Crime Library: Criminal Minds and Methods

New Orleans PD

Fort Apache

Capt. Robert Norton and the 100 officers with him spent three days trapped at the dental school.  Outside, the water was neck deep.  Inside, there was no electricity, nothing to eat, and nothing to drink.  The officers had to live off of what they'd brought with them.  The degree to which individual officers had prepared for the storm varied greatly. 

"Some of the people came with a week's worth of supplies," Norton says.  "Some came with a two-liter Coke and a bag of chips."

Sometime Thursday, a flotilla of boats showed up at the dental school, mostly from the state's Department of Wildlife and Fisheries, and started ferrying the officers to higher ground. 

When Norton finally reached the temporary command center that the Police Department had set up at Harrah's Casino, he took charge of deploying the hundreds of law enforcement officers from around the country who had come to New Orleans to help.  Some of them, Norton assigned to boat crews and to search and rescue teams.  Others, especially those with tactical training and who had come with night vision equipment, he dispatched to the city's beleaguered police districts.

"You had looting going on, you had officers being shot at, you had some districts that were completely under siege," Norton says.

One of those district stations under siege was the 1st District on North Rampart Street.  Wedged between the central business district and the French Quarter, officers at the station quickly dubbed it "Fort Apache." 

They hung a hand-printed sign over the front door with the new moniker. 

The name fit.

Monday night, just hours after the storm passed, gunfire erupted around the station.  Helicopters flying over the district were shot at.

"It was just like Somalia," Sgt. Danny Scanlan says.  "We were taking gunfire every night."

Most of the shots came from the Iberville housing project, a three-story, red brick labyrinth of government-funded apartment buildings that sat just a few blocks away.  Three nights after the storm, and after three nights of steady gunfire, Scanlan got tired of ducking bullets.  He decided to do something about it, so he climbed to the top of the five-story health clinic next door to the station.  He brought an M-4, .223-caliber rifle with him.  It was pitch dark.  The only light came from the moon and from burning buildings.  Near midnight, gunshots rang out. 

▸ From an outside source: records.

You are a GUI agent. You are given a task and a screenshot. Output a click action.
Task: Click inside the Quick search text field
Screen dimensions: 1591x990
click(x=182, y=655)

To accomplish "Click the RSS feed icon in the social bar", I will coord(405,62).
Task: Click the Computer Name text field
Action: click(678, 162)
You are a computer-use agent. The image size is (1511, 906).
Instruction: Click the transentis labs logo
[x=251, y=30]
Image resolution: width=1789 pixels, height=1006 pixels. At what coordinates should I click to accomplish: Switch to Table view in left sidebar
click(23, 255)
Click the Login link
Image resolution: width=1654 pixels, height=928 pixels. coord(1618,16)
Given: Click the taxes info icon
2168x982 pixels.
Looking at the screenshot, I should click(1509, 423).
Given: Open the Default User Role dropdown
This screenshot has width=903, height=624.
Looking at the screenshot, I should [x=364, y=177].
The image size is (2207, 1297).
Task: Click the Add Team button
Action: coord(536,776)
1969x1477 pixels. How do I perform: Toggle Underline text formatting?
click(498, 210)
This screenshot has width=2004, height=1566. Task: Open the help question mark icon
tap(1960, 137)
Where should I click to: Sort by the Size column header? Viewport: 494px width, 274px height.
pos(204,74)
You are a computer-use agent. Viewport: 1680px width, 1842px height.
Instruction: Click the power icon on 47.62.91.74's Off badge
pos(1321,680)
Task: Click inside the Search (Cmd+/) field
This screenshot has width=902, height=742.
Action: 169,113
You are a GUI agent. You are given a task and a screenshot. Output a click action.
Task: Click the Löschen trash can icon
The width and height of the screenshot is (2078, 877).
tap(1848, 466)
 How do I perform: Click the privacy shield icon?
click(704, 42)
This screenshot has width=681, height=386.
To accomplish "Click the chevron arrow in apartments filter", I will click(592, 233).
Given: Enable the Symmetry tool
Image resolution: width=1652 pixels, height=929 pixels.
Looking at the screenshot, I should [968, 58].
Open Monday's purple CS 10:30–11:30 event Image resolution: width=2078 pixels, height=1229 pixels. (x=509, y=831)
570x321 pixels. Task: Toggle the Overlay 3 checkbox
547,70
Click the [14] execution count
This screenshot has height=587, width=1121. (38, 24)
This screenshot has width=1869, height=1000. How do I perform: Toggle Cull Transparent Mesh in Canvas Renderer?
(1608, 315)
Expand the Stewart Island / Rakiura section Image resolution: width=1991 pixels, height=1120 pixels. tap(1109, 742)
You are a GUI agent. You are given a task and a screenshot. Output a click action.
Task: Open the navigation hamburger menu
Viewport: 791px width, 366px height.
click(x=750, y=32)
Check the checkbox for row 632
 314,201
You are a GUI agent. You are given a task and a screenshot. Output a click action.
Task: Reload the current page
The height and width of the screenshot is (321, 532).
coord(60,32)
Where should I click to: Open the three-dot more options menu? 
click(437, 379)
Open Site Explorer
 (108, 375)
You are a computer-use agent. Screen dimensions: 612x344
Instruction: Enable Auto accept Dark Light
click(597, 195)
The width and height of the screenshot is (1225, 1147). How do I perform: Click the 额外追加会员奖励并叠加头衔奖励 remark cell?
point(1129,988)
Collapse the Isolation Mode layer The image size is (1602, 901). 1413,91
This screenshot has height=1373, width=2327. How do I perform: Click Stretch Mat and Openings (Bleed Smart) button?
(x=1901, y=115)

"It was three different guns," Scanlan says.  "I heard the first one go off and I grabbed my rifle.  The second one went offyou could hear the bullets coming over the stationand I started looking in the area they came from.  The third time somebody fired, I caught their muzzle flash and I opened up on them.  I shot maybe ten rounds."

Scanlan's marksmanship paid off.  The station didn't take any more gunfire from the housing project.